**ASSIGNED TASK:** Print the data in full, exactly as it reads.
________________________
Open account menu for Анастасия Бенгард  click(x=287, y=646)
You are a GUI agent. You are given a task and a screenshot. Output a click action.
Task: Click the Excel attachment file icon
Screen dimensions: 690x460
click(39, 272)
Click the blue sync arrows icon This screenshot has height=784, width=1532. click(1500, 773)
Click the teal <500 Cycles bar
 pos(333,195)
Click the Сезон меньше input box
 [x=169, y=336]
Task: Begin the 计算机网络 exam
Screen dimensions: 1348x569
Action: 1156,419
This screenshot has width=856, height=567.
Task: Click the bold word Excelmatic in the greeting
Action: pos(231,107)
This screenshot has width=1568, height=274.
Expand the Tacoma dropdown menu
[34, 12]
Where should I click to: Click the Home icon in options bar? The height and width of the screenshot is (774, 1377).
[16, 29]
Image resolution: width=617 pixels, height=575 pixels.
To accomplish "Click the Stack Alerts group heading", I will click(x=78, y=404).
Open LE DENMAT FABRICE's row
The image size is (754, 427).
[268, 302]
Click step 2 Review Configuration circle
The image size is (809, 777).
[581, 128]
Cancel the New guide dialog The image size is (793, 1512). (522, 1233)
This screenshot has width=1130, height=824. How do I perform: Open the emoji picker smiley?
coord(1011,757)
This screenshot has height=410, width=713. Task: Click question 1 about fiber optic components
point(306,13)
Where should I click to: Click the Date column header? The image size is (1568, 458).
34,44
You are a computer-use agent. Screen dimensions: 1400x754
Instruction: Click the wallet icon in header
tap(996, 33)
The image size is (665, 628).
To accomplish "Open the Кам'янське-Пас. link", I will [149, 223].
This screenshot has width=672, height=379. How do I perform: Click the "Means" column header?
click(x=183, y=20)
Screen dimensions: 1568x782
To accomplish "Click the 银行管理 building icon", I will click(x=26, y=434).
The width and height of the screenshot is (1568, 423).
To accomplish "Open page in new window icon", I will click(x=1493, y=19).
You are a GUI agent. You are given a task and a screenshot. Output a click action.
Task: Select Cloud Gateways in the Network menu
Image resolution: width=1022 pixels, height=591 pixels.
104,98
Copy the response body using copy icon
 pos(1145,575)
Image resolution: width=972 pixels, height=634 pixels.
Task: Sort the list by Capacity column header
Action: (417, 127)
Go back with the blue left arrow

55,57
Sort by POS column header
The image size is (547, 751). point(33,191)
________________________
**TASK OUTPUT:**
Open account menu for Анастасия Бенгард  click(x=287, y=646)
You are a GUI agent. You are given a task and a screenshot. Output a click action.
Task: Click the Excel attachment file icon
Screen dimensions: 690x460
click(39, 272)
Click the blue sync arrows icon This screenshot has height=784, width=1532. click(1500, 773)
Click the teal <500 Cycles bar
 pos(333,195)
Click the Сезон меньше input box
 [x=169, y=336]
Task: Begin the 计算机网络 exam
Screen dimensions: 1348x569
Action: 1156,419
This screenshot has width=856, height=567.
Task: Click the bold word Excelmatic in the greeting
Action: pos(231,107)
This screenshot has width=1568, height=274.
Expand the Tacoma dropdown menu
[34, 12]
Where should I click to: Click the Home icon in options bar? The height and width of the screenshot is (774, 1377).
[16, 29]
Image resolution: width=617 pixels, height=575 pixels.
To accomplish "Click the Stack Alerts group heading", I will click(x=78, y=404).
Open LE DENMAT FABRICE's row
The image size is (754, 427).
[268, 302]
Click step 2 Review Configuration circle
The image size is (809, 777).
[581, 128]
Cancel the New guide dialog The image size is (793, 1512). (522, 1233)
This screenshot has width=1130, height=824. How do I perform: Open the emoji picker smiley?
coord(1011,757)
This screenshot has height=410, width=713. Task: Click question 1 about fiber optic components
point(306,13)
Where should I click to: Click the Date column header? The image size is (1568, 458).
34,44
You are a computer-use agent. Screen dimensions: 1400x754
Instruction: Click the wallet icon in header
tap(996, 33)
The image size is (665, 628).
To accomplish "Open the Кам'янське-Пас. link", I will [149, 223].
This screenshot has width=672, height=379. How do I perform: Click the "Means" column header?
click(x=183, y=20)
Screen dimensions: 1568x782
To accomplish "Click the 银行管理 building icon", I will click(x=26, y=434).
The width and height of the screenshot is (1568, 423).
To accomplish "Open page in new window icon", I will click(x=1493, y=19).
You are a GUI agent. You are given a task and a screenshot. Output a click action.
Task: Select Cloud Gateways in the Network menu
Image resolution: width=1022 pixels, height=591 pixels.
104,98
Copy the response body using copy icon
 pos(1145,575)
Image resolution: width=972 pixels, height=634 pixels.
Task: Sort the list by Capacity column header
Action: (417, 127)
Go back with the blue left arrow

55,57
Sort by POS column header
The image size is (547, 751). point(33,191)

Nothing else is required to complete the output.